New Zealand gross written premium revenue rose 17 percent to $A1.85 billion.
IAG, whose local brands include State, NZI and AMI, said it has completed the two-year integration of the AMI businesses saving $35M in costs.
IAG expects to achieve further savings over the coming two years from its purchase of Wesfarmers' Lumley Insurance unit, it said today.
In New Zealand dollar terms, growth in gross written premium revenue slowed to a 2.7 percent pace in the second half of the financial year, from 4.7 percent in the first half.
Only modest rate increases are anticipated for homeowner insurance for the 2015 financial year, the company said.
Increased competition in the corporate market following the Canterbury earthquakes is keeping pricing "under pressure", it said.

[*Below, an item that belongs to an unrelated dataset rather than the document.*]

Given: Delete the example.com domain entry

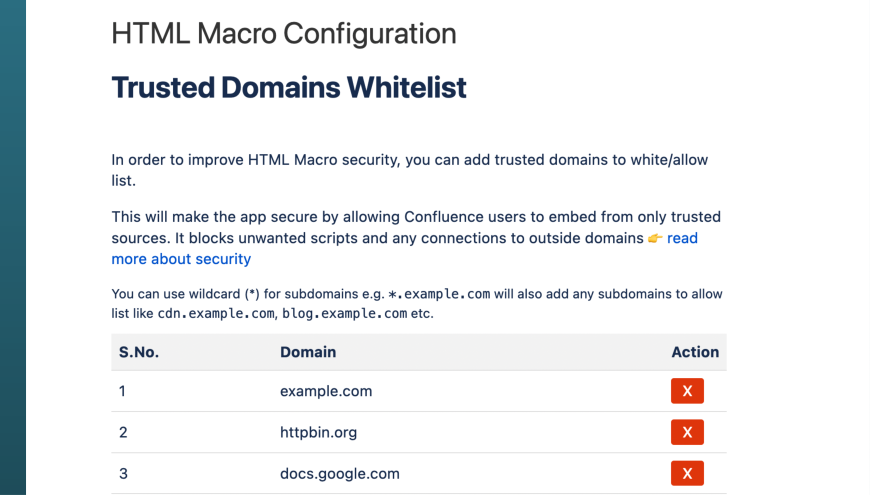Looking at the screenshot, I should [687, 391].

The company's reinsurance expense increased 8.4 percent to $A257M in the latest year, as higher "catastrophe cover" costs following the Canterbury earthquakes and additional regulatory requirements outweighed savings from bringing AMI under the group's catastrophe cover programme.
IAG's NZ unit recorded a 15 percent increase in net claims expense to $A892M.
During the financial year, September storms in Canterbury, Tropical Cyclone Ita in April and heavy rain and storms in June increased claims from "natural perils" to $A106M from $A56M the year earlier.
IAG said it had settled about 58 percent of its Canterbury earthquake claims as at June 30, amounting to more than $3.3 billion in claim settlements. Projects are taking longer than expected and the company expects the rebuild completion date to extend out to mid-2016, later than the previous target.